Harris County prepares for flood seasonFunding obstacles


Specific implementable plans for watersheds and adequate funding are integral pieces to mitigate flooding, said Richard Smith, president of the Cypress Creek Flood Control Coalition, which serves to mitigate flooding on the Cypress Creek watershed. 


“Until we get those resolved, flooding will continue to occur and worsen,” he said.


HCFCD receives about $60 million in the county budget to address flood mitigation through capital improvements every year. Voters approved another $64 million in bond money to the district in 2015 as part of $848 million in bonds that passed in the November election. 


However, bonds approved for flood control are tied in with road bonds, said Frank Bruce, Harris County budget and planning director. When road project funds are issued, then flood control projects can receive funding.

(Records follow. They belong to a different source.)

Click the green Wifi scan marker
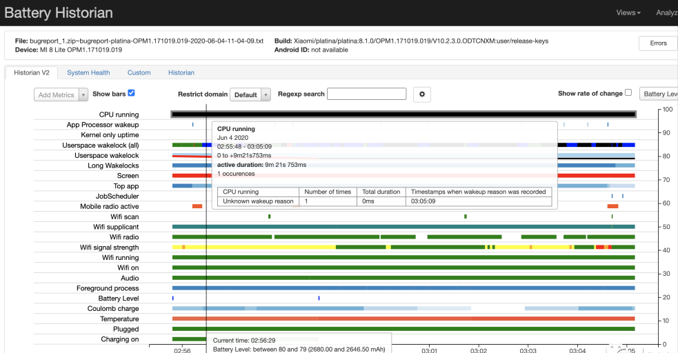This screenshot has width=678, height=353. point(269,216)
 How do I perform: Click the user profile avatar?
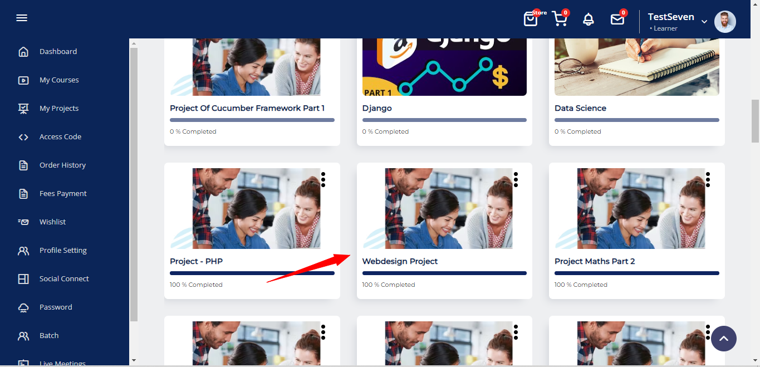click(x=725, y=22)
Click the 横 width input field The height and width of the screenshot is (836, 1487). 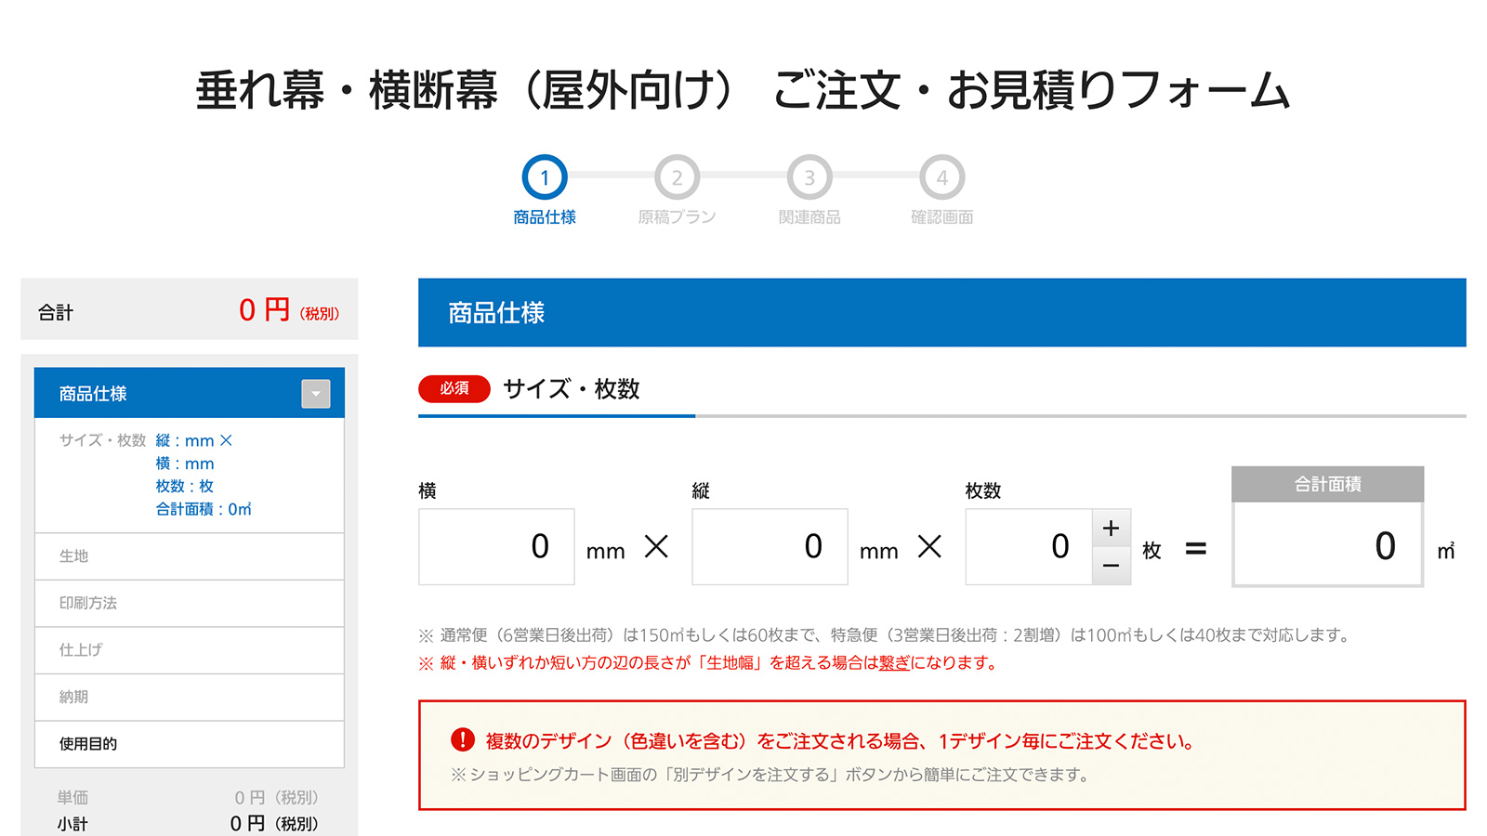pyautogui.click(x=496, y=546)
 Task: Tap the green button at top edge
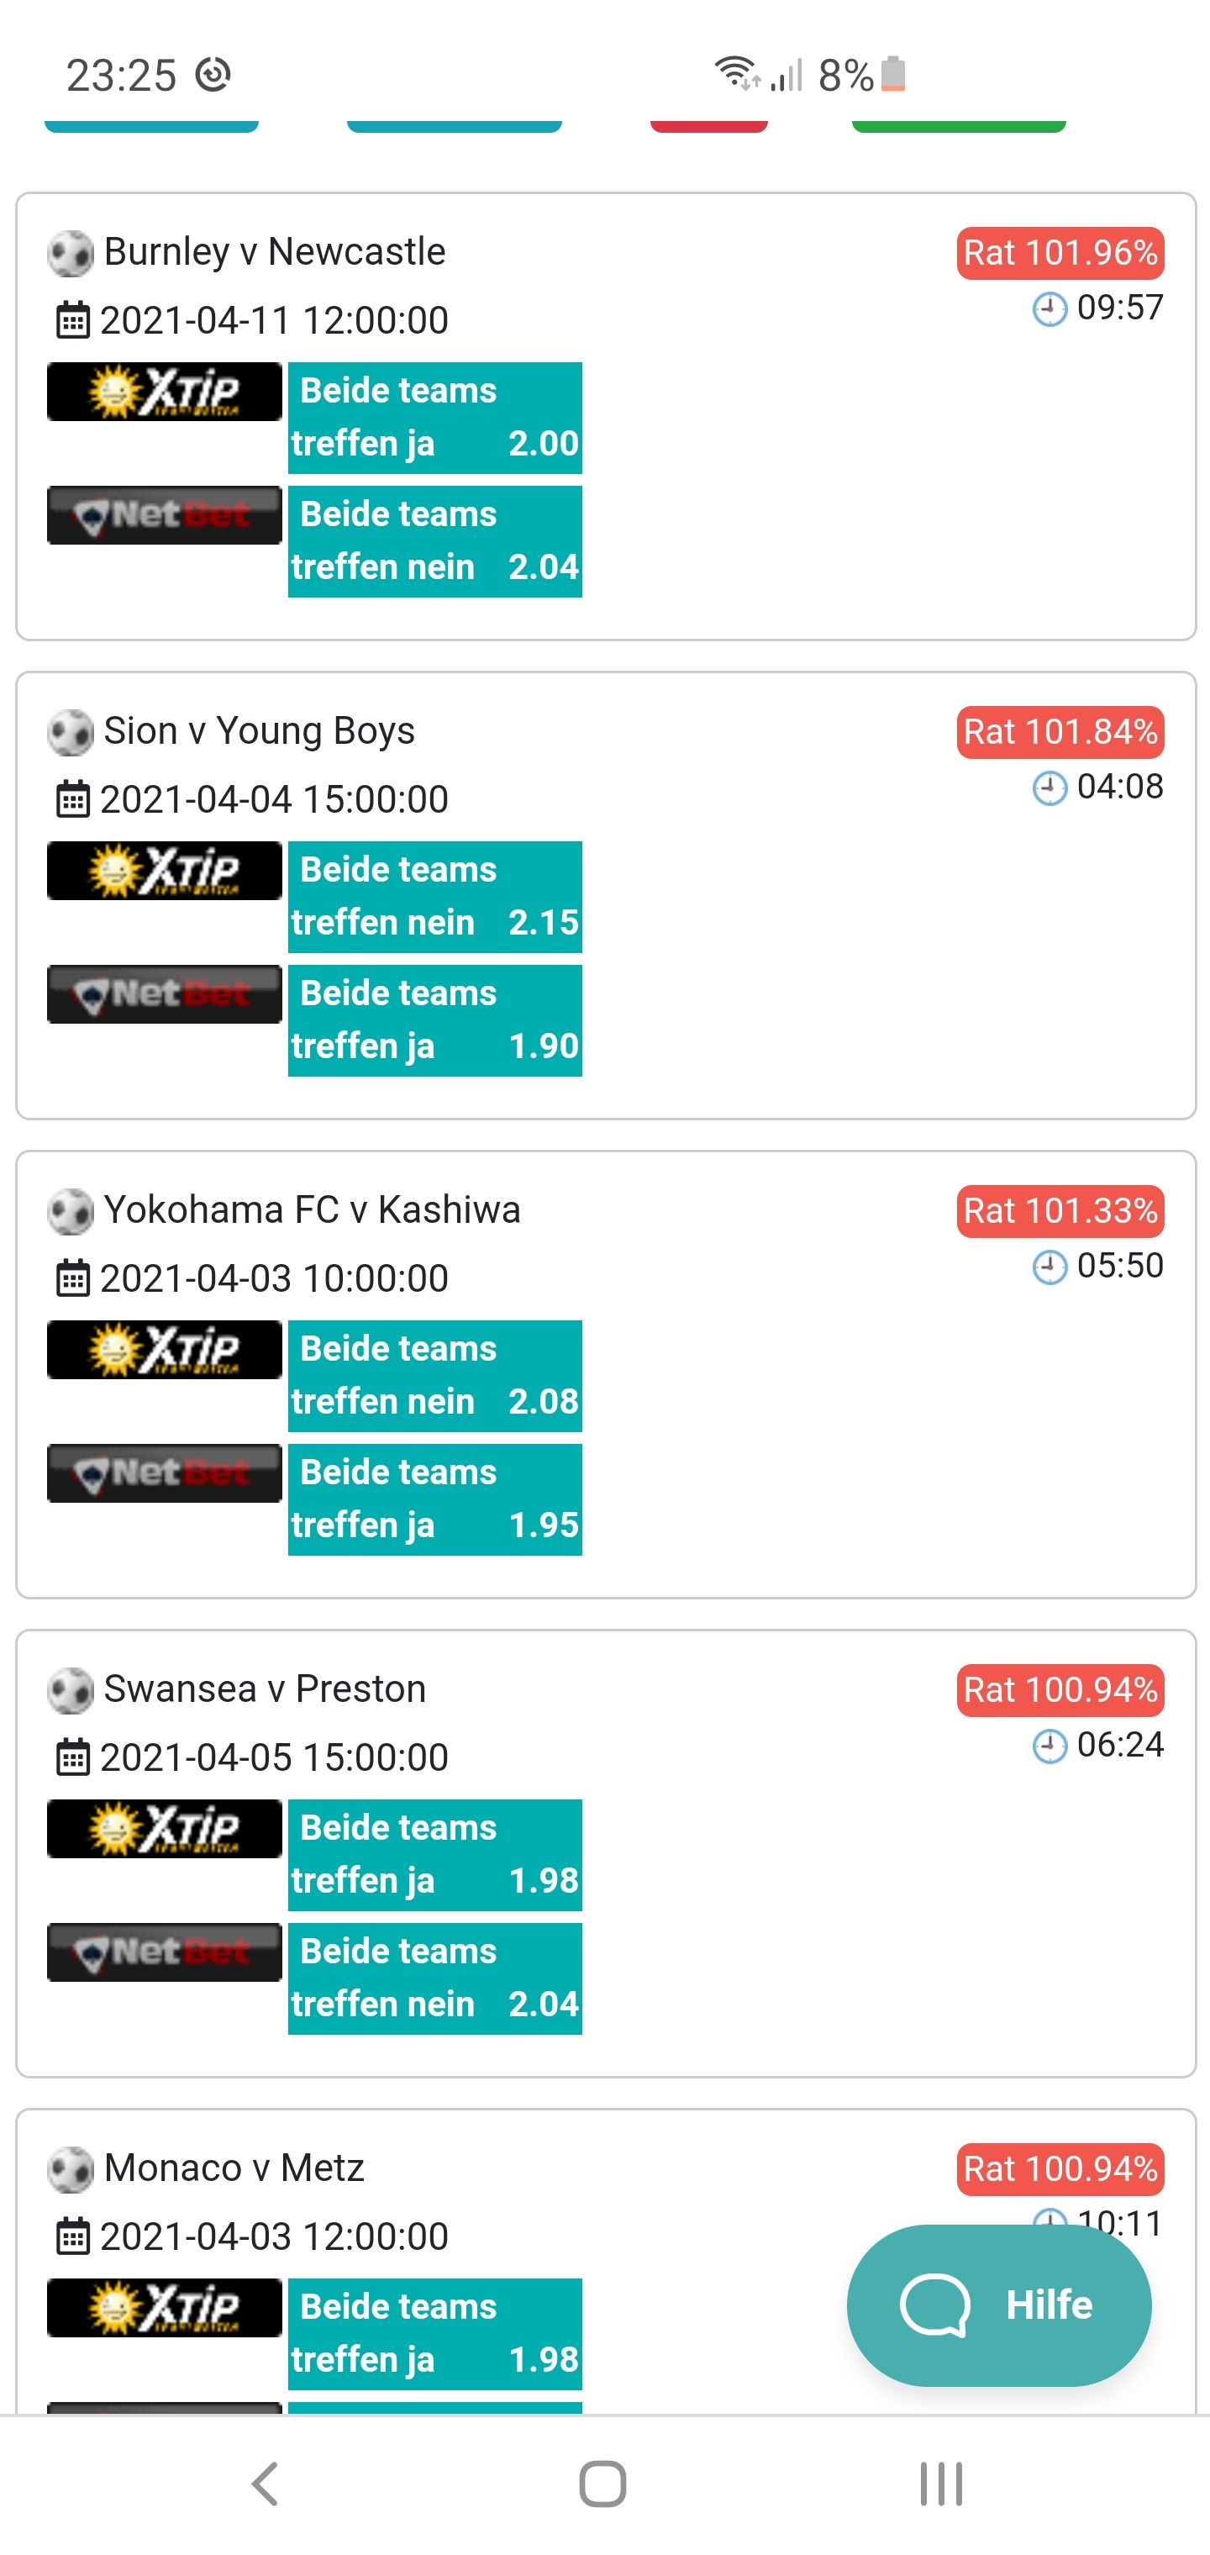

The budget for FY 2017-18, which began March 1, included $120 million for HCFCD: $60 million for capital improvements and $60 million for operations and maintenance. 


While the HCFCD relies on county revenue and bond money, the BLC relies on donors and grant money. 


BLC has received donations from Houston Endowment, the Hamman Foundation, the Jacob and Therese Hershy Foundation, ExxonMobil and Southwestern Energy. It also relies on individual and family donors. Through these funds, the BLC spent $500,000 to acquire 100-Acre Wood in Cypress Creek in 2012, and $4 million was spent on Deer Park Prairie in 2014. 


“As flooding has risen to being a high-profile issue in the Houston area, we’ve been trying to emphasize that conservation is one of the best tools in the toolbox of flood mitigation,” Simpson said. “It’s not just a luxury or a convenient do-good activity that we do when it’s convenient for us. There’s a sense or urgency with conservation, and I think that the community is starting to respond to that.”